• Your assignment
For this exercise, write out the full listing that follows exactly and skip its pictures.

• Records provided
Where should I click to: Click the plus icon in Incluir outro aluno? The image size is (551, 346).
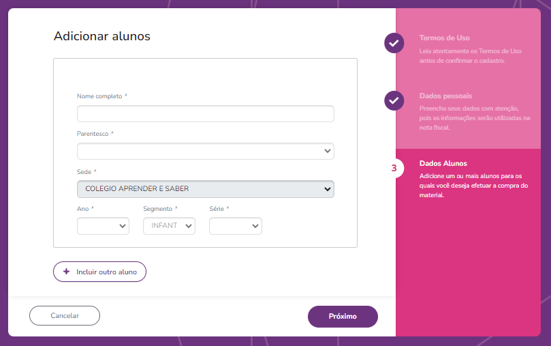[66, 272]
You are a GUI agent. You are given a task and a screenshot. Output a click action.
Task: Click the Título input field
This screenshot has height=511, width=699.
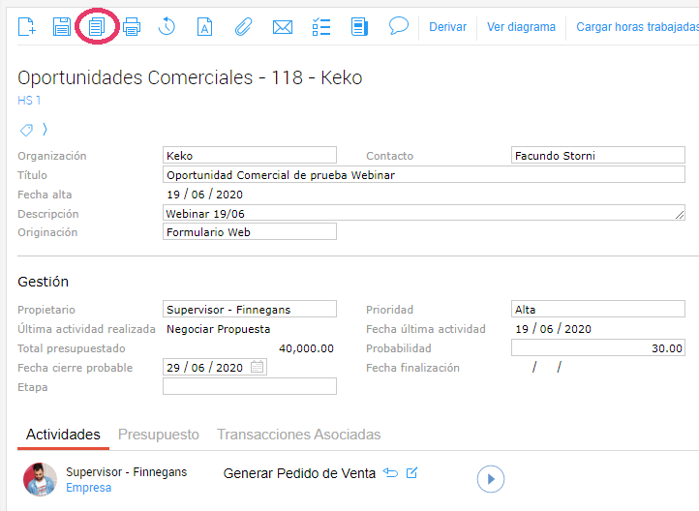(x=424, y=175)
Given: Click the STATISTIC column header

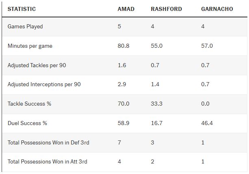Looking at the screenshot, I should click(x=22, y=9).
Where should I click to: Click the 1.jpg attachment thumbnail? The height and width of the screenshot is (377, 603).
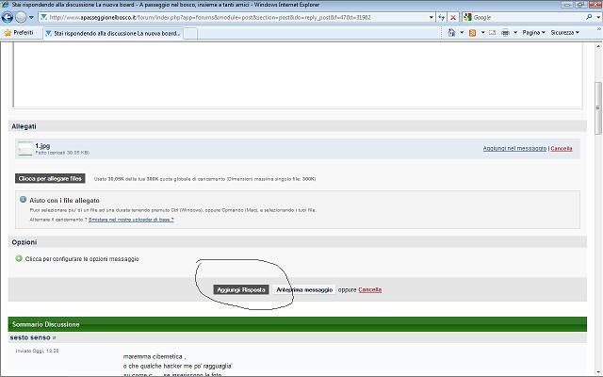(x=24, y=148)
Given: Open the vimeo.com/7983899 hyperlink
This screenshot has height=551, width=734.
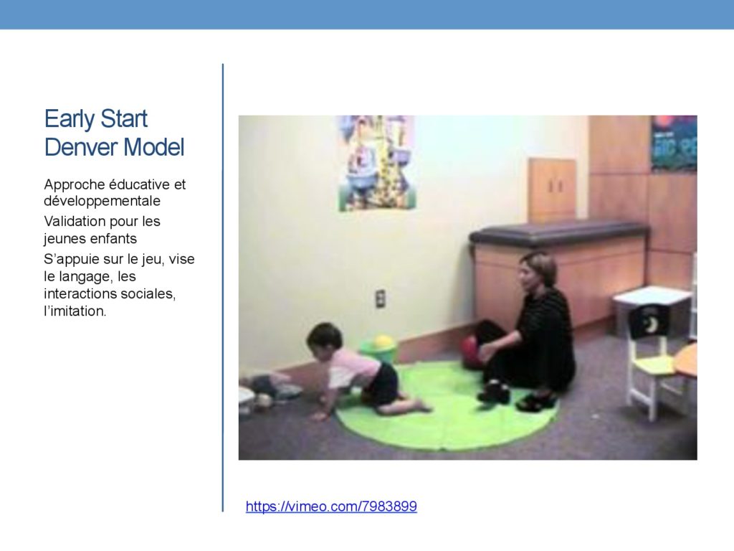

• Response for this exercise
Where should I click to: Click the plus icon in Incluir outro aluno? The image size is (551, 346).
[66, 272]
You are a GUI agent. You are given a task and a screenshot. Output a click action.
Task: Click the Título input field
This screenshot has height=511, width=699.
(x=424, y=175)
Given: Click the STATISTIC column header

Looking at the screenshot, I should click(x=22, y=9).
Where should I click to: Click the 1.jpg attachment thumbnail? The height and width of the screenshot is (377, 603).
(x=24, y=148)
Given: Open the vimeo.com/7983899 hyperlink
This screenshot has height=551, width=734.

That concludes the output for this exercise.